O szkole można rozmawiać i pisać i rozmawiać i pisać. Kłócić się, godzić i rozmawiać i pisać. Naprawdę. Można zredukować problem jakości edukacji – bo jest taki problem, istnieje realnie – do ilości pieniędzy na pasku potwierdzającym wypłatę osobie zatrudnionej przez edukacyjną machinę? Oczywiście, że można. I mam wrażenie, że na takiej redukcji opierała się akcja protestacyjna nauczycieli. I mam pewność, że żadna ilość milionów czy nawet miliardów sama z siebie nie naprawi tej mocno podziurawionej łódki. Pieniądze, owszem są potrzebne, i są potrzebne pieniądze godne, ale powtarzając się: nie rozwiążą one problemów z edukacją. One rozwiążą (mogą rozwiązać) lub co najwyżej zmniejszą ewentualne kłopoty finansowe nauczycieli. A tak swoją drogą to nie widziałem chyba żadnego nauczyciela, który realnie przymiera realnym głodem.

Fabryka czyli wszyscy tacy sami

System masowy jest do kitu i tyle. Masowy oznacza tutaj sposób podejścia do edukowania uczniów. Wszystkim tak samo i tyle samo i często mało rozsądnie. A o co chodzi? A o to, że uczniowie (i to akurat z wiem, tak jak wielu rodziców, z tak zwanej autopsji) uczą się często głupkowatych treści, które poza jakimiś wyjątkowymi przypadkami życiowych ścieżek nic, a nic nie będą im się przydawać w życiu. System oparty na ocenianiu i na tym ocenianiu kwalifikujący do dalszej gry na tak zwanych lepszym lub gorszym poziomie to nic innego jak fantastyczny mechanizm nakręcający zjawisko określane wyścigiem szczurów. I po co? Po (biało) czerwone paski, po lepsze średnie, po więcej punktów. A po co? Aby być w tak zwanej lepszej szkole…

Wyrzućmy oceny i prace domowe

Nie miałbym nic przeciwko temu, aby wręcz całkowicie zlikwidować oceny i ocenianie. Podobnie w odniesieniu do obowiązkowych prac domowych. Żadnych sprawdzianów, pytania na stopień, żadnych kartkówek i tym podobnych. Co więcej, mocno zastanawiałbym się nad podziałem na przedmioty. Dość dobrze wygląda nauczanie początkowe, ale pod warunkiem, że klasa ma nauczyciela (częściej pewnie nauczycielkę) któremu “się chce” pracować z małymi dziećmi i który potrafi to zrobić. Tutaj nie ma klasycznego podziału przedmiotowego, wiele rzeczy można ze sobą mieszać i naprawdę całkiem nieźle to funkcjonuje (pod warunkiem nauczycielskim).

A może projekty?

Niech pojawią się projekty do realizacji (jak najwięcej), niech pojawi się konieczność pracy w grupie i nauki wspólnej pracy czyli współpracy.
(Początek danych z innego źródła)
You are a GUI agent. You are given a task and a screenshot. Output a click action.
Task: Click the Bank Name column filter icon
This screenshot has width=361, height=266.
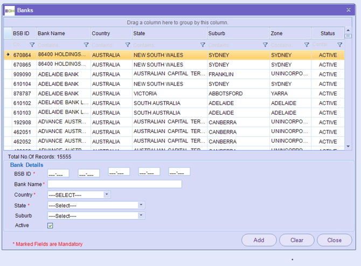[86, 45]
Wspólnie tworzymy siłę o ile potrafi połączyć umiejętności. Ktoś będzie dobry z geometrii i rachunków, ktoś opakuje to graficznie, ktoś zadba o komunikację o projekcie, o prezentację postępów i wyników, a ktoś inny będzie umiał dobrze zarządzać całą grupą. Brzmi obiecująco, ale niestety utopijnie.

Pieniądze to nie wszystko

A wracając do wątku pieniędzy i nauczycieli to mam kilka refleksji (proszę, zapraszam do dyskusji, może polemiki).
Po pierwsze nie widzę powodu, aby wszyscy na określonym poziomie organizacyjnym zarabiali tak samo. Przecież płaca powinna zależeć od wykonywanej pracy, od jej jakości i od ilości. Nie każdy dyplomowany czy mianowany pracuje tak samo jak inny dyplomowany (czy odpowiednio: mianowany).
Po drugie wynikające z pierwszego. Chciałbym zobaczyć narzędzia umożliwiające weryfikacją i ocenianie pracy nauczycieli. Przez rodziców, a być może także przez uczniów. I chciałbym aby efekt weryfikacji miał wpływ na wynagrodzenie czy samą możliwość przedłużania kontraktu.
Po trzecie praca nie “na czas nieokreślony”, ale kontraktowa lub w podobnej formie która pozwoli na pozbycie się takiej osoby, jeżeli nie sprawdzi się w nauczycielskiej roli.
Po czwarte dzisiejszy świat nie potrzebuje chodzących na dwóch nogach encyklopedii. Dzisiaj prawie cała wiedza (przynajmniej na poziomie co najmniej ogólnym) jest dostępna w sieci. Wystarczy mieć “czarne pudełko” i umieć jej (wiedzy) tam szukać. To jest sytuacja, jaką przewidywał Stanisław Lem pisząc o wiedzy, którą można nosić w kieszeni. Nie potrzebujemy takich nauczycieli, którzy niczego specjalnego naszych dzieci nie nauczą. Nie potrzebuje takich, których zasadniczą i podstawową aktywnością jest robienie kartkówek, sprawdzianów, pytanie etc czyli stawianie ocen.

Aby było lepiej (im)

Jeszcze jeden przeskok do konstrukcji systemu edukacji. Fascynuje mnie edukacja domowa i dostrzegam w tej koncepcji wielką ilość plusów względem masowego, opartego o model pruski konceptu kształcenia. Tutaj proces nauczania może przebiegać w pełnej zgodzie z dynamiką rozwoju konkretnego dziecka, z jego możliwościami, zainteresowaniami, umiejętnościami. Jest też dla mnie jasne, że nie wszędzie, nie w każdym domu, nie w każdej rodzinie można włączyć tryb ED (bo sprawy rodzinne, bo lokalowe, bo finansowe, bo brak socjalizacji i tak dalej). W takim kierunku gdybyśmy poszli, w kierunku indywidualizacji procesu nauczania, ucieczki od masowości to byłoby moim zdaniem najlepsze co można zrobić. Nie tyle dla nas, co dla naszych dzieci. Dla ich lepszego życia, wykorzystania potencjału i talentów którymi zostały obdarowane.